:: WHAT IS BEING ASKED ::
Repeat nothing but the line that contains "At what coordinates should I click to accomplish: Open" and the lines after it, through the end of the listing, exactly as they stand; omit pictures.

=== Section Start ===

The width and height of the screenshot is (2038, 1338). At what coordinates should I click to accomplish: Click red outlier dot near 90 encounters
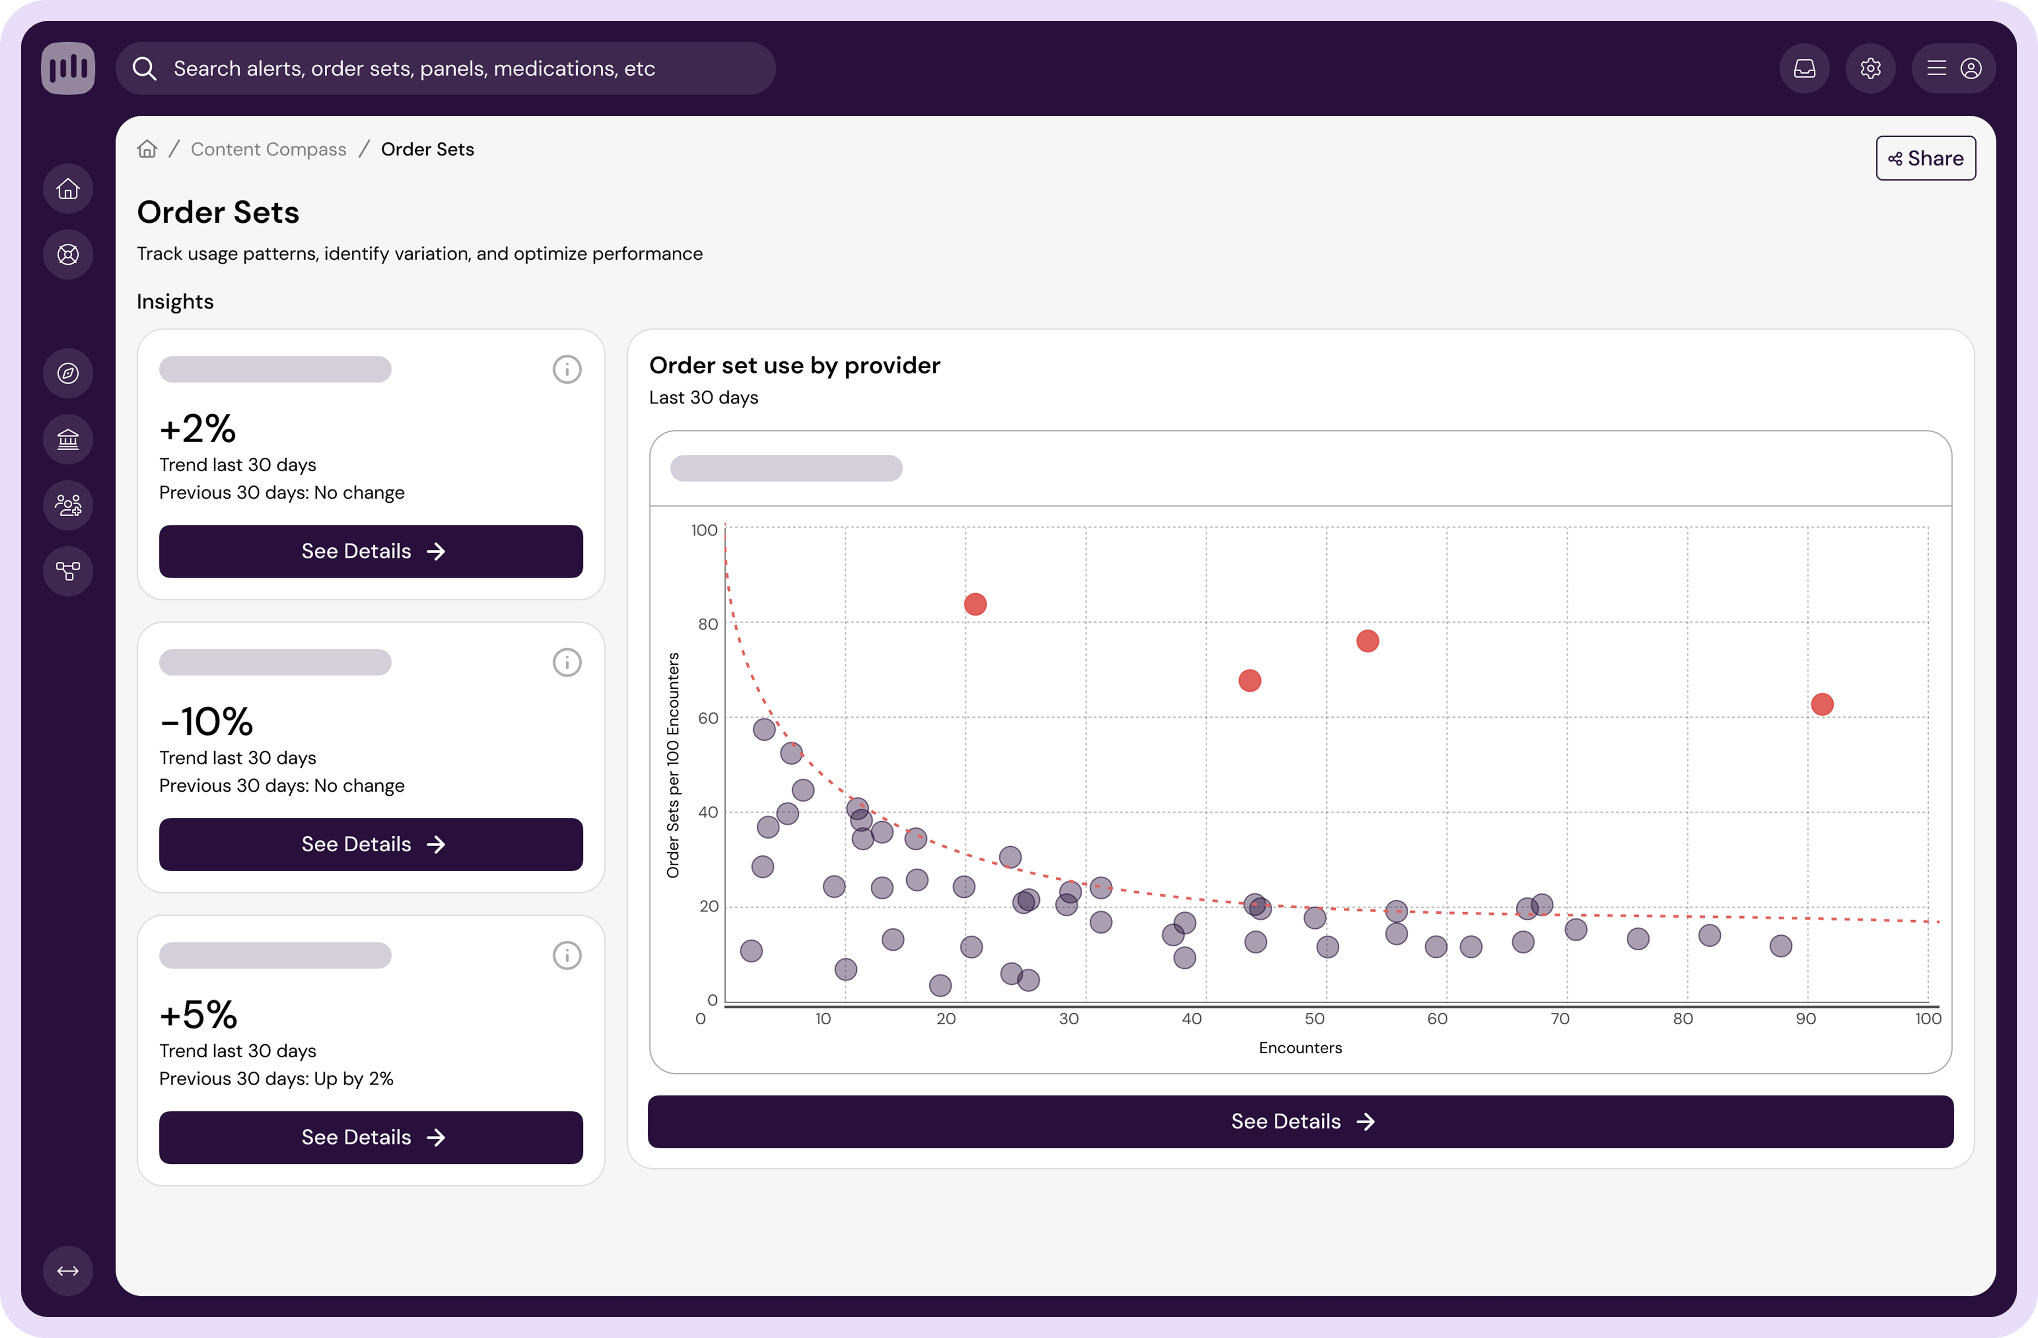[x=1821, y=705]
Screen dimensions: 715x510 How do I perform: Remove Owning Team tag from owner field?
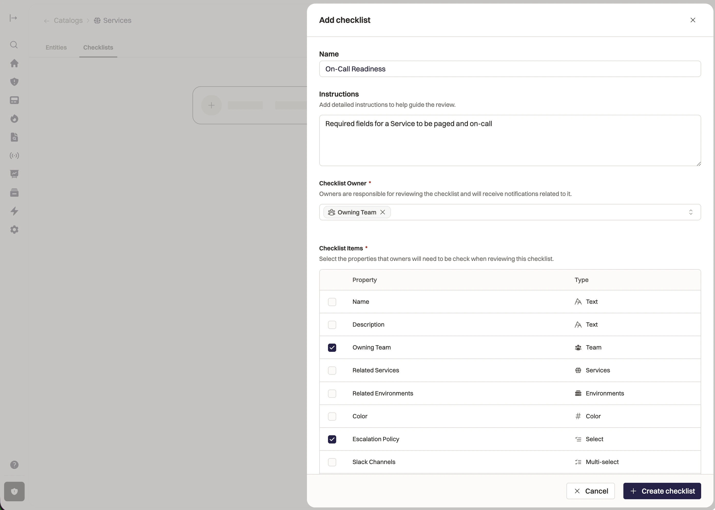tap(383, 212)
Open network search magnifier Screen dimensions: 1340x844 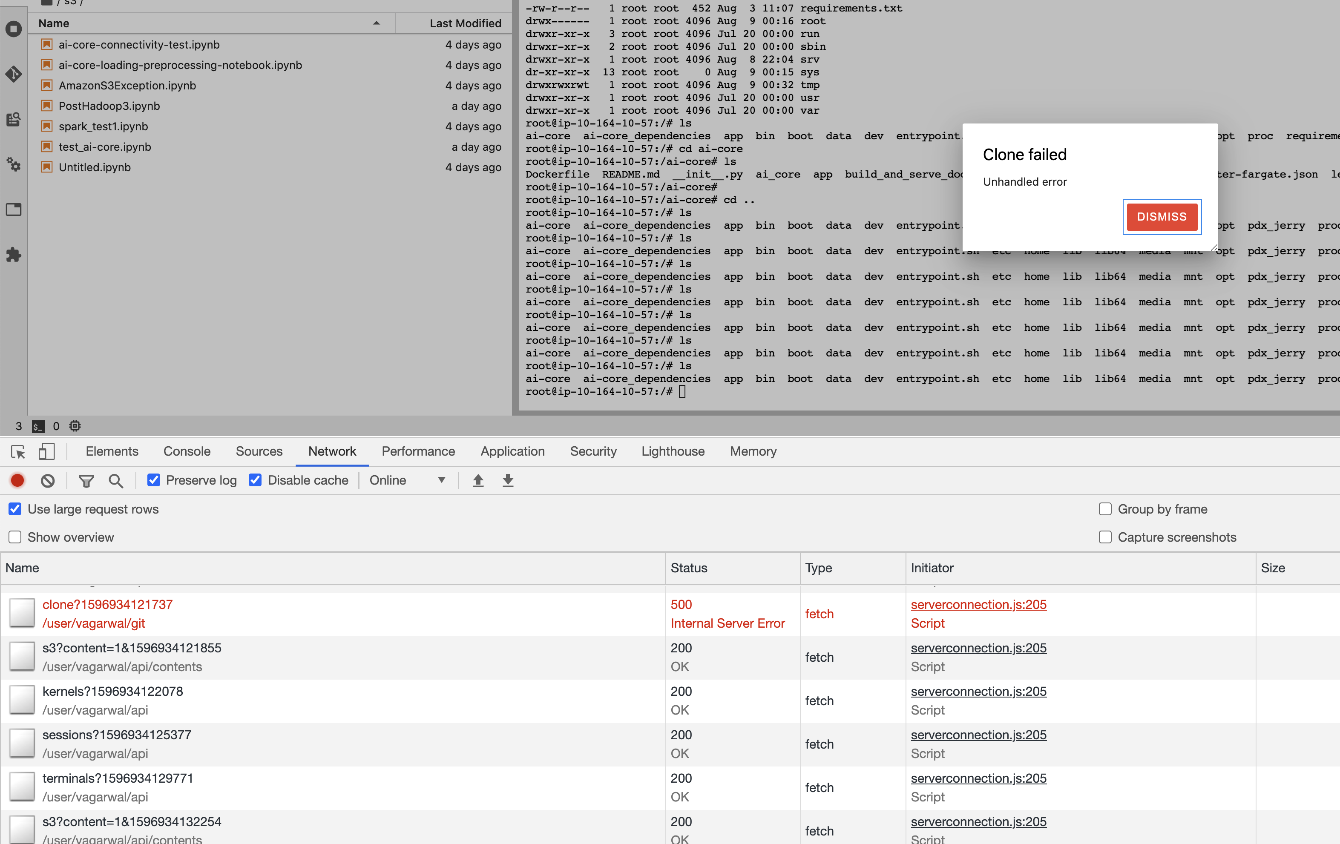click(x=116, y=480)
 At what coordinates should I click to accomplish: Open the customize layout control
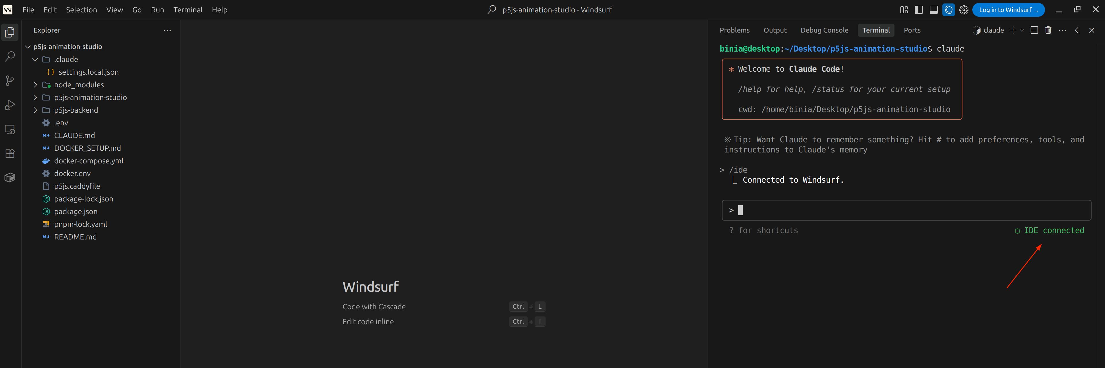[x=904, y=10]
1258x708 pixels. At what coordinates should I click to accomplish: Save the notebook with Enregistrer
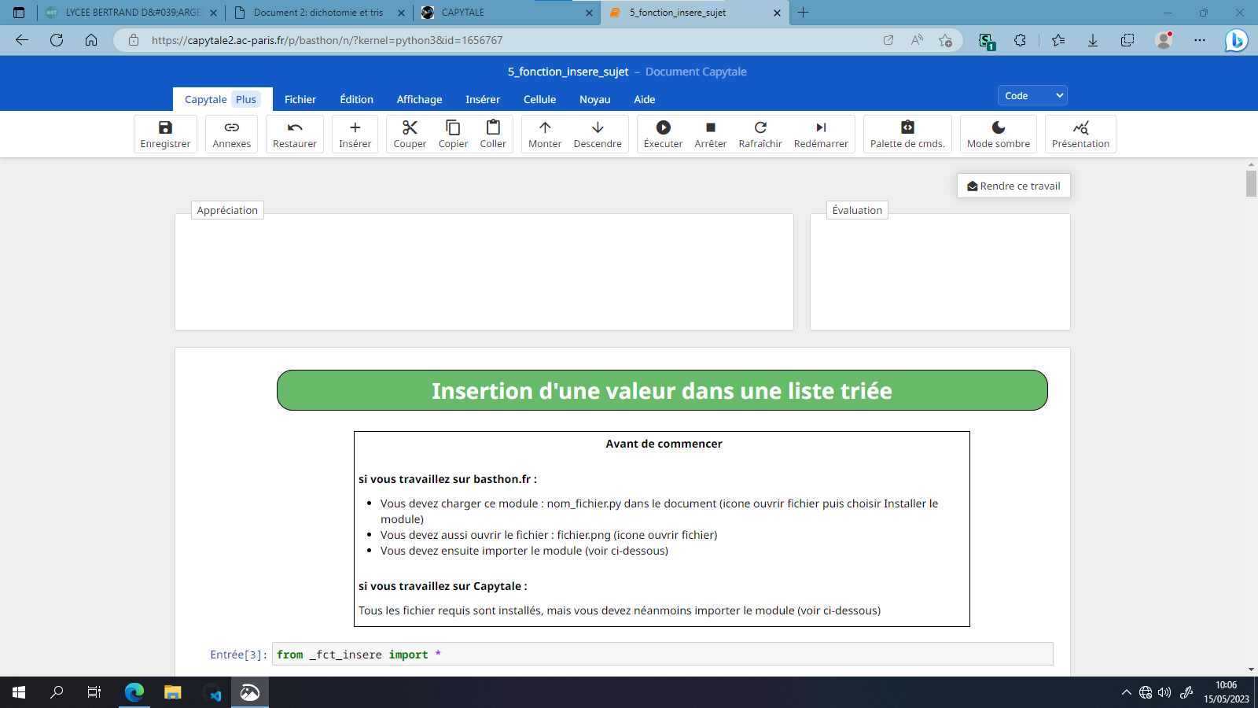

=== Section End ===

:: EXERCISE RESPONSE ::
 At what coordinates should I click to accomplish: Open the customize layout control
[x=904, y=10]
1258x708 pixels. At what coordinates should I click to accomplish: Save the notebook with Enregistrer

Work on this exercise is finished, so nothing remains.